● **LISTED ENTRIES**:
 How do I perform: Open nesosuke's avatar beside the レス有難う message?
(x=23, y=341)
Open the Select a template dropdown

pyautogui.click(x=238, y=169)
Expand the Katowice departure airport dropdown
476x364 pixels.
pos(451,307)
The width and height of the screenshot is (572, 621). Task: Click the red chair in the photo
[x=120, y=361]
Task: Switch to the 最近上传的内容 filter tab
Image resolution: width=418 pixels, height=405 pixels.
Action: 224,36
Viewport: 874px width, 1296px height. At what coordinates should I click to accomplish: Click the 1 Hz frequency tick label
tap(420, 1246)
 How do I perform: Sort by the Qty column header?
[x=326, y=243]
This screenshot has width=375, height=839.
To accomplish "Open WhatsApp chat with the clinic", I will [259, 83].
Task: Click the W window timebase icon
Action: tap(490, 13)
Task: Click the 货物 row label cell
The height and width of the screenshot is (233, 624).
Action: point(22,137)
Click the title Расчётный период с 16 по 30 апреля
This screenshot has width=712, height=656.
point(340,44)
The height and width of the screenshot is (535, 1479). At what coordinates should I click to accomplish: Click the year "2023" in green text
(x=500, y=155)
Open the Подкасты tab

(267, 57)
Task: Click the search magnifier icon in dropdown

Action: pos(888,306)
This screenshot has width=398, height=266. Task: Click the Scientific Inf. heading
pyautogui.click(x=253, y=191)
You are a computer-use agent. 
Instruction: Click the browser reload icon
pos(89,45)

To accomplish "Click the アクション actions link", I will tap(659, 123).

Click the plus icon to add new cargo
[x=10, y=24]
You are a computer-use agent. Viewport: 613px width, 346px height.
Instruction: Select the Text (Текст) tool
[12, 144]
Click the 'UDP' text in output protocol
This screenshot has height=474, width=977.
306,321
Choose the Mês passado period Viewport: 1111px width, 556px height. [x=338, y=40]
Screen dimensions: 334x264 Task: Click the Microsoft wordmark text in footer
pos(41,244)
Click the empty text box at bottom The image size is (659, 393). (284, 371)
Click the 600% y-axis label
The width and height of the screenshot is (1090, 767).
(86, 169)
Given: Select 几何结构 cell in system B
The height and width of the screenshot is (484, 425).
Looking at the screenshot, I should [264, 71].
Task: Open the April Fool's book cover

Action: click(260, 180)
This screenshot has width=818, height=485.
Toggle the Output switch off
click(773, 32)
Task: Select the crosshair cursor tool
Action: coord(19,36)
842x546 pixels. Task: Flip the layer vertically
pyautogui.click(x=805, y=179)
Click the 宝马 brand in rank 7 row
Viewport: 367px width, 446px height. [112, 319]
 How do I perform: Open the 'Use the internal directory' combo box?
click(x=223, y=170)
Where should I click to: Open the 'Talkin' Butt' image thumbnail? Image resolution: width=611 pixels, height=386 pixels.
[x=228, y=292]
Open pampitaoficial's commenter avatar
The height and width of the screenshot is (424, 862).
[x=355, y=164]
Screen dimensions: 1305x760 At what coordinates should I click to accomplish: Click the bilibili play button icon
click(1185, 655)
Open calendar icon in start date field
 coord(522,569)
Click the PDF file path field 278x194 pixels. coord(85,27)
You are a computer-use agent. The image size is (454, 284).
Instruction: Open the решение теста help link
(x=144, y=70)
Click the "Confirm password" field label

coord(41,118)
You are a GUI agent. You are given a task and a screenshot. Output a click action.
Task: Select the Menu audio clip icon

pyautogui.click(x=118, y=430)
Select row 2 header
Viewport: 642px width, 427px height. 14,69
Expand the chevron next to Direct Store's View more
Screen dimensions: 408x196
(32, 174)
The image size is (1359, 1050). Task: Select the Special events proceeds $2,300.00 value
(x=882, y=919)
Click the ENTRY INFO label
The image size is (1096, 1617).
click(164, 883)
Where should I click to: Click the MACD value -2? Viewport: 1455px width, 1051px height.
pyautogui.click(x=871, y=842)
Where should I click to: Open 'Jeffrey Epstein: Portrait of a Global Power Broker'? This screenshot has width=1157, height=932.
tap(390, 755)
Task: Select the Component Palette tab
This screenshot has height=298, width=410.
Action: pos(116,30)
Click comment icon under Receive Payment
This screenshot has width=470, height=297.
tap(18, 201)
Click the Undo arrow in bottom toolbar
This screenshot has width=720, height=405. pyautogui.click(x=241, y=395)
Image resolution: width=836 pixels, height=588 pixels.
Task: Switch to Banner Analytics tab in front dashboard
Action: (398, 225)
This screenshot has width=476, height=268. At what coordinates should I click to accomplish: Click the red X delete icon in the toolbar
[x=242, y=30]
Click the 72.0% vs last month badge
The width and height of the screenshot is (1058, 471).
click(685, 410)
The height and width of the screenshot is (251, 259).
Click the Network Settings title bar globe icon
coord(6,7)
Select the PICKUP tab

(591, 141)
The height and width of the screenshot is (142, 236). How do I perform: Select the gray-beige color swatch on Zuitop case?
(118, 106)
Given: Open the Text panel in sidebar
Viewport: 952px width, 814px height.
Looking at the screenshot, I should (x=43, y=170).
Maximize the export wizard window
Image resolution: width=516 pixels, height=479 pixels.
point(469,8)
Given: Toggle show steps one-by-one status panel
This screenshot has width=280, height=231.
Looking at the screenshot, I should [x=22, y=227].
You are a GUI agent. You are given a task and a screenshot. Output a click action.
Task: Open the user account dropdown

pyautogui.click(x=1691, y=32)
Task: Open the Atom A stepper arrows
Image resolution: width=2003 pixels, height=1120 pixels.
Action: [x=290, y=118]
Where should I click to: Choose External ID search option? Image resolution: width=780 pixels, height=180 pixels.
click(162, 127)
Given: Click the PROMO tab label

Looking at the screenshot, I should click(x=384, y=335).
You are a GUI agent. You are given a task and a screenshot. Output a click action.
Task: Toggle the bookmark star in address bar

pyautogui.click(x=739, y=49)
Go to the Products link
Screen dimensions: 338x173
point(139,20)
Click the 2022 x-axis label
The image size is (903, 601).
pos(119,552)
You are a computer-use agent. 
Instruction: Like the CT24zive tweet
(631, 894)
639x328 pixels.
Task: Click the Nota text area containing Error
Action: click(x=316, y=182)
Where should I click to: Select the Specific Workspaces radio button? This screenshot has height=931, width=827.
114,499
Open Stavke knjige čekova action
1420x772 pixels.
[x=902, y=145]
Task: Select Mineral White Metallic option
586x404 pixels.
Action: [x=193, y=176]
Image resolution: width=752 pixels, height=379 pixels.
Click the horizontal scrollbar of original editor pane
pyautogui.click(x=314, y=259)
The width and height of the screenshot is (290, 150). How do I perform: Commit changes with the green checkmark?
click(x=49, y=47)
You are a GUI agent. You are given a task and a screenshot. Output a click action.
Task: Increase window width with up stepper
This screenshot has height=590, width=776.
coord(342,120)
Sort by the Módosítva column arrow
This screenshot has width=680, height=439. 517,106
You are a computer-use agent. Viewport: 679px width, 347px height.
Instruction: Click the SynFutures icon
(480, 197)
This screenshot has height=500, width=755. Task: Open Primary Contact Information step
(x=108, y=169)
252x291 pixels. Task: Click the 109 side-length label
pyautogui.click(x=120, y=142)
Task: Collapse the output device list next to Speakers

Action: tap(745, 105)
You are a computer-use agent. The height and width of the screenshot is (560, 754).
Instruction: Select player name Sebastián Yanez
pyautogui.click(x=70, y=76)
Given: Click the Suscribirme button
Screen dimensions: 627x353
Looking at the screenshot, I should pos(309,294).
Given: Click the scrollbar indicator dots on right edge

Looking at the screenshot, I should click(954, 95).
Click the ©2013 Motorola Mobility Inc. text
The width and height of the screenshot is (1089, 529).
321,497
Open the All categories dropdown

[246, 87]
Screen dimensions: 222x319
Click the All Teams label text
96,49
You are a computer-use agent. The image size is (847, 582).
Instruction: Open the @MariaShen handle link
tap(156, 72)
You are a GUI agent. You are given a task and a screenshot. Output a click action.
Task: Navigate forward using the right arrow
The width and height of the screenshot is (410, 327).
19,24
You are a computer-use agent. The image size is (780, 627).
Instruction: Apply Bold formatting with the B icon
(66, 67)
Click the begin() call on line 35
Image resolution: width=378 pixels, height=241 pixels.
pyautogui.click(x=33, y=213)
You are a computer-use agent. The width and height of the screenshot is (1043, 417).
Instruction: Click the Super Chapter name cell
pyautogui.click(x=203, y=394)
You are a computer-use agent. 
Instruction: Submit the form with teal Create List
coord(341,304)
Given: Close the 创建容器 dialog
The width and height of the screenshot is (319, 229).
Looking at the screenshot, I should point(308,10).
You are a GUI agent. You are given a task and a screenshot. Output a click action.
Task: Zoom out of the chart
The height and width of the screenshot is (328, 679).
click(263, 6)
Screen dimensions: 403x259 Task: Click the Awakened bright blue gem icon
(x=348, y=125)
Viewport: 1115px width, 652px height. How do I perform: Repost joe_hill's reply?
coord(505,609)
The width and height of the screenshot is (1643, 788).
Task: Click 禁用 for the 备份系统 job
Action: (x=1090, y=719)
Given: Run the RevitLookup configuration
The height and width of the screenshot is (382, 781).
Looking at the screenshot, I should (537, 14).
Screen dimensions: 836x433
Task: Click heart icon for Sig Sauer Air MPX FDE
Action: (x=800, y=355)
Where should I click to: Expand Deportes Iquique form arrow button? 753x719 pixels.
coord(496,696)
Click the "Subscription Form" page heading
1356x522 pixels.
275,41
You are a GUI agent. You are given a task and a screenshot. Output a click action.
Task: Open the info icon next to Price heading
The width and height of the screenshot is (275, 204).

● **EXERCISE**:
From the material above, retype precisely the lines between the line holding "Instruction: Select the Text (Текст) tool" and the line holding "Choose the Mês", inclusive, and nothing beyond them.

● **RESPONSE**:
Instruction: Select the Text (Текст) tool
[12, 144]
Click the 'UDP' text in output protocol
This screenshot has height=474, width=977.
306,321
Choose the Mês passado period Viewport: 1111px width, 556px height. [x=338, y=40]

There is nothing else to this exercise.